There have been two baronetcies created for persons with the surname Houldsworth, both in the Baronetage of the United Kingdom. One creation is extant as of 2007.

The Houldsworth Baronetcy, of Reddish, in the Parish of Manchester, in the County Palatine of Lancaster and of Coodham, in the Parish of Symington, in the County of Ayr, was created in the Baronetage of the United Kingdom on 20 July 1887 for the mill-owner and Conservative politician William Houldsworth. The family surname is pronounced "Hoaldsworth".

The Houldsworth Baronetcy, of Heckmondwike in the West Riding of the County of York, was created in the Baronetage of the United Kingdom on 25 January 1956 for the coal industry manager and industrialist Hubert Houldsworth. The title became extinct on the death of his son, the second Baronet, in 1990.

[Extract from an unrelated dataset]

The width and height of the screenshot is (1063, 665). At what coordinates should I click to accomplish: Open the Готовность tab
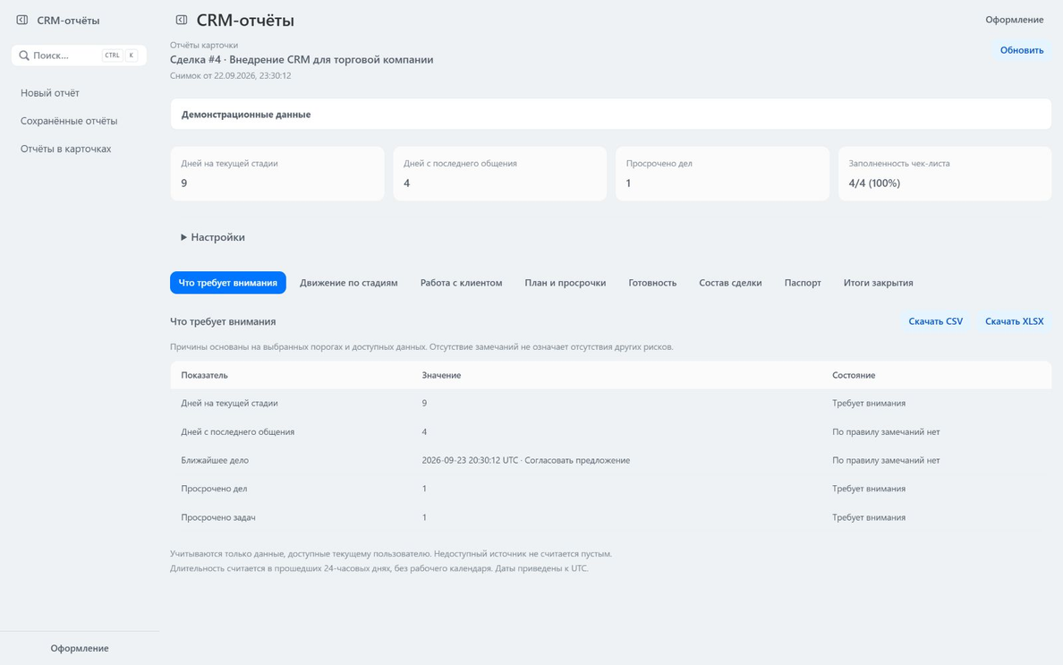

Houldsworth baronets, of Reddish and Coodham (1887)
Sir William Henry Houldsworth, 1st Baronet (1834–1917)
Sir Henry Hamilton Houldsworth, 2nd Baronet (1867–1947)
Sir William Thomas Reginald Houldsworth, 3rd Baronet (1874–1960)
Sir Reginald Douglas Henry Houldsworth, 4th Baronet (1903–1989)
Sir Richard Thomas Reginald Houldsworth, 5th Baronet (born 1947)
The Heir Apparent to the Baronetcy is Simon Richard Henry Houldsworth (born 1971), eldest son of the 5th Baronet.

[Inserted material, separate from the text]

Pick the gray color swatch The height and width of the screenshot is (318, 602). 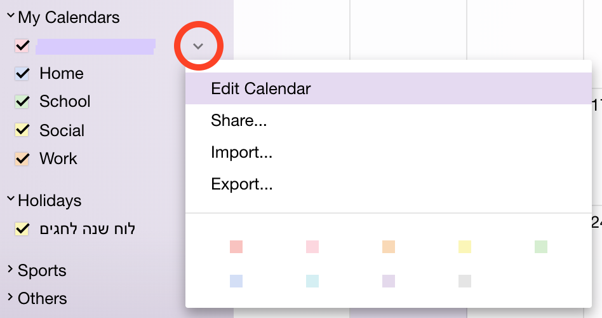(465, 280)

Houldsworth baronets, of Heckmondwike (1956)
Sir Hubert Stanley Houldsworth, 1st Baronet (1889–1956)
Sir (Harold) Basil Houldsworth, 2nd Baronet (1922–1990)

References

Kidd, Charles, Williamson, David (editors). Debrett's Peerage and Baronetage (1990 edition). New York: St Martin's Press, 1990.